The Knowledge Already Exists
In March 2023, Euler Finance lost $197 million. Most protocols die from something like that.
Euler spent eighteen months rebuilding. Their v2 relaunch came with 31 audits and $7.5 million in bug bounties – a different universe from the $1 million program they had when the hack hit. They aligned incentives so disclosure became worth more than exploitation. They learned from being on the leaderboard and made sure they’d never be there again.
We know what kills protocols. We know which attack vectors get reused. We know which audit firms do thorough work and which ones stamp reports for fees. We know exactly what bug bounty programs should cost relative to TVL.
The information exists in isolated silos. Security researchers who’ve earned seven-figure bounties know which protocols actually pay fairly. White hats who chose disclosure know exactly where that calculation breaks down. Teams who survived exploits know what 3 AM operational paralysis feels like. Auditors willing to be honest know where their industry cuts corners. We see the patterns before they become exploits.

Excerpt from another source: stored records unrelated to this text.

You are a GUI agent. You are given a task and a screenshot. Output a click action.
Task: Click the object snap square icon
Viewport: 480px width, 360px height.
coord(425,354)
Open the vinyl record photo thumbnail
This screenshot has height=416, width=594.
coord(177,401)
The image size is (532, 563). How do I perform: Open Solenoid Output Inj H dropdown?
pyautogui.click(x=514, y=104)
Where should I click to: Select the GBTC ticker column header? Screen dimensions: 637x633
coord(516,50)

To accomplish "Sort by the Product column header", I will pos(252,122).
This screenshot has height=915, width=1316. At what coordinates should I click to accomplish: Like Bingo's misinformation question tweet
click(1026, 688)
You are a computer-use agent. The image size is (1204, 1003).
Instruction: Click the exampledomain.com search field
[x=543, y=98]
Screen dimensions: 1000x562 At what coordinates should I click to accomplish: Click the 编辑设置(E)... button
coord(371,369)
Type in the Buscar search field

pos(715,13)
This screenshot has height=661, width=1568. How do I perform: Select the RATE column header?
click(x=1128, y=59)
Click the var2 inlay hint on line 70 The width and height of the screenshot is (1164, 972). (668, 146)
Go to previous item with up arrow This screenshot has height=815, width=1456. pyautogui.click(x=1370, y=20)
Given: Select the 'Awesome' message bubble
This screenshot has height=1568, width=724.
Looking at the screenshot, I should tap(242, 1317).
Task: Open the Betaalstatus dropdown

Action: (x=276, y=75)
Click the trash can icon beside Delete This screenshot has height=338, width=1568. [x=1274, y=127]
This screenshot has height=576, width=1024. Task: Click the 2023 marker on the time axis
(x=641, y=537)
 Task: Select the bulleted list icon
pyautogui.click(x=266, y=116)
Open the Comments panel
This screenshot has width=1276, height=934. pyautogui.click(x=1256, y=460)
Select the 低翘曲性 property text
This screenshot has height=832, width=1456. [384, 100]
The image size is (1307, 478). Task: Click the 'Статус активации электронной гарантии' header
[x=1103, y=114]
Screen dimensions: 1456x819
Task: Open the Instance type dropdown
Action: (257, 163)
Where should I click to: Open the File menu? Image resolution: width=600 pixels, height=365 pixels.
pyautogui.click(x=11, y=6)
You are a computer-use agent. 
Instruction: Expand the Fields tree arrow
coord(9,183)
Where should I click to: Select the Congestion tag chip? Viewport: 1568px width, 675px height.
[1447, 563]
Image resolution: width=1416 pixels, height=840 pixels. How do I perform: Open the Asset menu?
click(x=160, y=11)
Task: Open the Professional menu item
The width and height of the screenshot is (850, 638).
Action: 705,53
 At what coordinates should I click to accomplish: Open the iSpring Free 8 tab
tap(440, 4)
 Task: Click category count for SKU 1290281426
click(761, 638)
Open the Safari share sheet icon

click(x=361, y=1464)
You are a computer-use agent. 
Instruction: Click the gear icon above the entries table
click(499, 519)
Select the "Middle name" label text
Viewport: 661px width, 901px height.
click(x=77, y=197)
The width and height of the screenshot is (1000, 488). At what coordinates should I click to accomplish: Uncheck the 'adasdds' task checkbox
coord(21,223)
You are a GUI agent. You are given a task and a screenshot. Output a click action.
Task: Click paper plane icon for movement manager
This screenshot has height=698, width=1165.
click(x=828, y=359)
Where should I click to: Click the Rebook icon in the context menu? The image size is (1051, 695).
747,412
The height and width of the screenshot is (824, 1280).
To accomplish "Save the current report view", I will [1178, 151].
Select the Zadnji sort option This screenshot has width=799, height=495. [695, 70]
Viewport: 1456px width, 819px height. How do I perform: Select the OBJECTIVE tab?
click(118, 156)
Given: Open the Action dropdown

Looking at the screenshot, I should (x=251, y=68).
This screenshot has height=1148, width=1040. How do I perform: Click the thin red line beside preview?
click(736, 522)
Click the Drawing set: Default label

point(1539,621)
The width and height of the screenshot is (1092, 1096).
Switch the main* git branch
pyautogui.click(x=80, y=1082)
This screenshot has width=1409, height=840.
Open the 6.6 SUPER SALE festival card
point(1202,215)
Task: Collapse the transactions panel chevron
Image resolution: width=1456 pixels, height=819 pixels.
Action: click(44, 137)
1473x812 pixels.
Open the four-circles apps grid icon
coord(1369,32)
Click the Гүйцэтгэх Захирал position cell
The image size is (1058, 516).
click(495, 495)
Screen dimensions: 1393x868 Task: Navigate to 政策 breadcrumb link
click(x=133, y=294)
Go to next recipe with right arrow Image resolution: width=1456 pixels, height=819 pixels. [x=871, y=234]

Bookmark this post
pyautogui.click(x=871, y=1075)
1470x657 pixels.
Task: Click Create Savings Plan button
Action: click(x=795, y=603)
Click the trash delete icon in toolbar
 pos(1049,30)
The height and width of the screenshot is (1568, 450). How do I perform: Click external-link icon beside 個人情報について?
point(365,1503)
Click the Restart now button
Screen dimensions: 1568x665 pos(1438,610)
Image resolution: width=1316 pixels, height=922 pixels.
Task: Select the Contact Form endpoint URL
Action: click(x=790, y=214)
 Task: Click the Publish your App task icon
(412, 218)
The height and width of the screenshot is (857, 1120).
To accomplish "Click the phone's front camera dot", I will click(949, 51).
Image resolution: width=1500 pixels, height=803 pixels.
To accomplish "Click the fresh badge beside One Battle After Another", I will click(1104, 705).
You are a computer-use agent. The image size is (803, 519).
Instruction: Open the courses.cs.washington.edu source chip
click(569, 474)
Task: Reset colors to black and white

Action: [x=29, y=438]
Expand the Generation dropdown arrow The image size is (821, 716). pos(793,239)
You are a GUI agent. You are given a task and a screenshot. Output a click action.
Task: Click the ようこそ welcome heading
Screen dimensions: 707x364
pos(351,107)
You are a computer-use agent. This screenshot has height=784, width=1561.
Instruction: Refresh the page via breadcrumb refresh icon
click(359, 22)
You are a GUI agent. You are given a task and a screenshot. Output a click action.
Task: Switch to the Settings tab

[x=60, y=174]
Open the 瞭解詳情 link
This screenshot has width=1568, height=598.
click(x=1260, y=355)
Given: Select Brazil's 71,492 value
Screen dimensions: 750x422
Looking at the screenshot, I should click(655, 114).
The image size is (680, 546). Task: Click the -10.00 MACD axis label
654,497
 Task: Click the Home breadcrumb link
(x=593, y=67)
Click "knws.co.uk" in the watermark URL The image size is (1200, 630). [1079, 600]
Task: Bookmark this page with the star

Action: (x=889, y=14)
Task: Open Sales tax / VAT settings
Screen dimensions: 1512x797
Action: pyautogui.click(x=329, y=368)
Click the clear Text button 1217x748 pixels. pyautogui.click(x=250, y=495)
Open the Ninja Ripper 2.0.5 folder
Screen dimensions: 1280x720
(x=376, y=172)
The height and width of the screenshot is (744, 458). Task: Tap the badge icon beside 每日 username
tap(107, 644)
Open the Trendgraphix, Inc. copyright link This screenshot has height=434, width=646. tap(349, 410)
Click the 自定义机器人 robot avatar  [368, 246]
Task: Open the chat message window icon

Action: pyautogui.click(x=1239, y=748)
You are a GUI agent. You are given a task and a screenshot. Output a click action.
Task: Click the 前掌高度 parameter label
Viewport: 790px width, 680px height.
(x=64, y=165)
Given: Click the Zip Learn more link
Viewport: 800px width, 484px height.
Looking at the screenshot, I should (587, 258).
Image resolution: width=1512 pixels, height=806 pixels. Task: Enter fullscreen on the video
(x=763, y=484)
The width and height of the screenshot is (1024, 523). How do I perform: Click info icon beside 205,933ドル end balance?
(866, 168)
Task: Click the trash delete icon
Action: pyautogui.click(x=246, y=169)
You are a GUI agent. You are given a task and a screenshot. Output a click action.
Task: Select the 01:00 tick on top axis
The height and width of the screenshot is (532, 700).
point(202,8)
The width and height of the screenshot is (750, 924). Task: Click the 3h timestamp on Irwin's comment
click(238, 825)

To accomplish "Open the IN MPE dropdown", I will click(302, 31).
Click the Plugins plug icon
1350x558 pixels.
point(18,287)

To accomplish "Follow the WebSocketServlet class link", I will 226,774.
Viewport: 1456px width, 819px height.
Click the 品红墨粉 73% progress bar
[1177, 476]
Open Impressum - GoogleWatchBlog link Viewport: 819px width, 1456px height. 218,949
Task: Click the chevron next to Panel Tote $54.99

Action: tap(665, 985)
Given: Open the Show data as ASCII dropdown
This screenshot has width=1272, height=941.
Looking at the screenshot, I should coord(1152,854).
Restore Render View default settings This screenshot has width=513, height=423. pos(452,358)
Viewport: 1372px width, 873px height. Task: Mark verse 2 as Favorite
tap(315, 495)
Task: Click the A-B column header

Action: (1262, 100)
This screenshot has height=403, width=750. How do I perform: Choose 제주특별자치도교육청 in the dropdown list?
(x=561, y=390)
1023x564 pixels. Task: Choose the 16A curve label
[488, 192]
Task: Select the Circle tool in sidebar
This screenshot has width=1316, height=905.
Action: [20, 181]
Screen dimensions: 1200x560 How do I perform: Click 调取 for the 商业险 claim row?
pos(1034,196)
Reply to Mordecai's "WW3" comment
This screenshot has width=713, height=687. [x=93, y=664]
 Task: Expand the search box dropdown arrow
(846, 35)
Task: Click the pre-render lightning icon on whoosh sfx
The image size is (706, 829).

These people operate in separate worlds. They rarely talk to each other. They treat each other like adversaries instead of potential allies.
Why A Rekt Security Summit?
So We’re hosting a security summit
Yes, we see the irony. A publication that’s built its reputation documenting your failures now wants to help prevent them. We’ve made a business out of your worst days. We’ve ranked your losses on a leaderboard.
But here’s the thing: we’ve also watched the same patterns repeat for four years. We’ve seen protocols die from problems that were solved elsewhere. We’ve watched researchers who found critical bugs choose exploitation because disclosure wasn’t worth the hassle. We’ve seen auditors stay quiet about industry problems because speaking up means losing clients.
March 28th. Cannes. One day.
The timing is deliberate. Thousands of people will be in Cannes during Stable Summit week discussing stablecoins and institutional adoption. We’re hosting a parallel conversation about whether that future can actually be built without solving the security fundamentals first.
Who should attend
If you’ve told your community “we’re audited by four firms” and still can’t sleep, you already know why.
If you’ve found a critical bug and spent more time calculating exploit value than filling out the bounty submission, we should talk about why that calculation exists.
If you run an audit firm and you’ve ever marked something “out of scope” because fixing it would blow the timeline, this is your chance to say that out loud in a room where everyone else has done the same thing.
If you watched Balancer get exploited four years after Trail of Bits flagged the exact function and thought “that could be us” – it probably will be, unless something changes.
If you’ve survived an exploit and learned things you’ve never written in a post-mortem because it would make you look worse, bring those stories.
If your biggest vulnerability is sitting in a Slack channel with “we’ll fix this after launch” pinned at the top, you’re exactly who needs to be there.
What actually changes
One conference won’t fix crypto security.. We’re not naive enough to think otherwise.
But we’ve seen what happens when the right people have real conversations. When researchers explain what motivates their decisions. When auditors admit their limitations publicly. When teams share what actually worked during a crisis versus what sounded good in theory.
Every protocol will face a security incident eventually. The timing is uncertain, but the occurrence is near certain. The question becomes whether you learned from everyone else’s expensive mistakes first.
We’re building one point where the knowledge actually transfers before it costs someone another nine figures.